PROMPT:
Word for word, set down the lines from the one that contains "You are a computer-use agent." through the final line of the data; no pictures belong in the copy.

MATERIAL FOR THE TASK:

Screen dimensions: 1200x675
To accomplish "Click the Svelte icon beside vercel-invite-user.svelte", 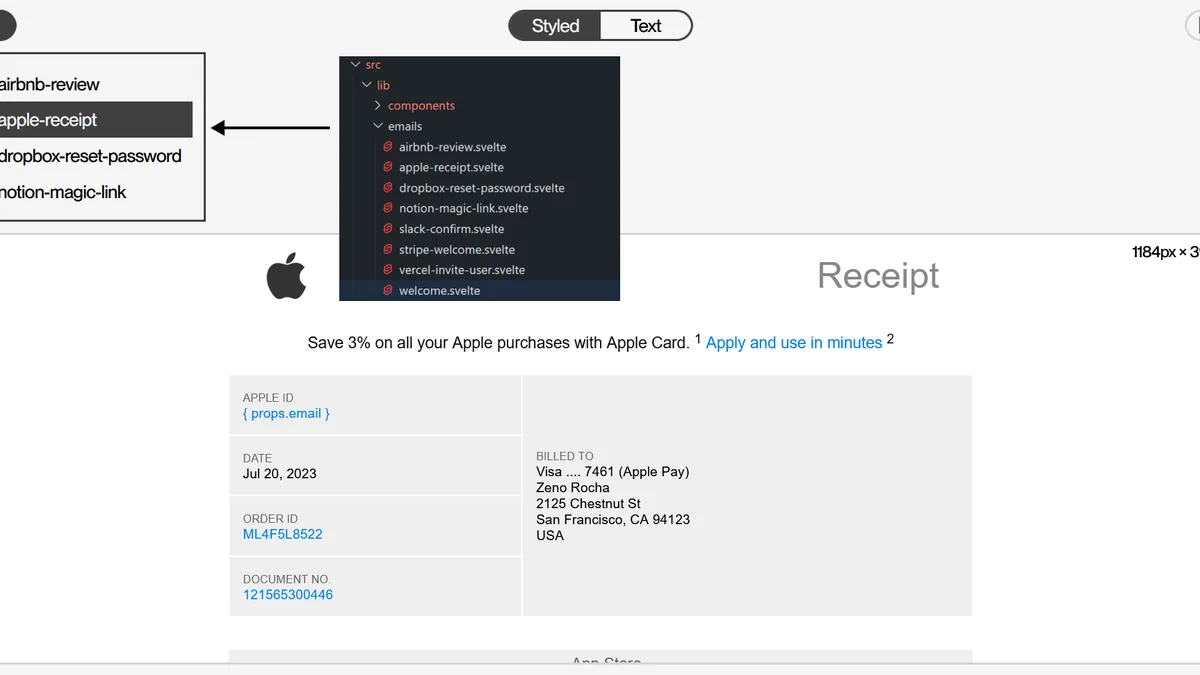I will (388, 270).
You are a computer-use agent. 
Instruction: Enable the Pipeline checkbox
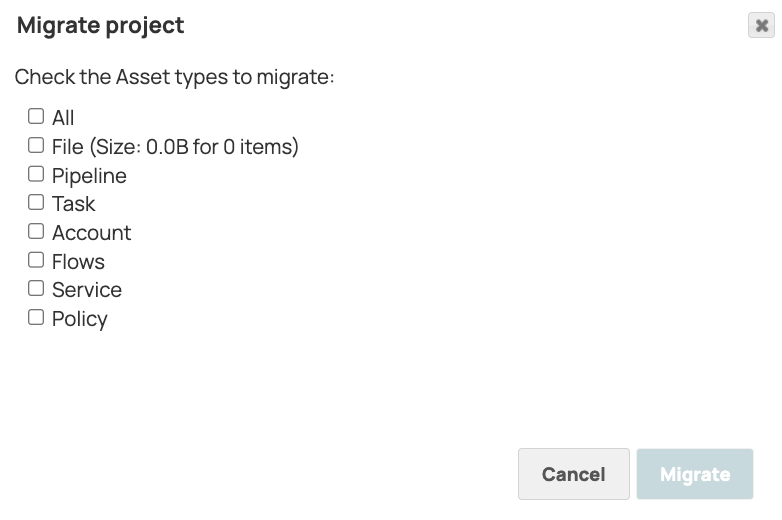(36, 174)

TASK ANSWER:
You are a computer-use agent. 
Instruction: Enable the Pipeline checkbox
(36, 174)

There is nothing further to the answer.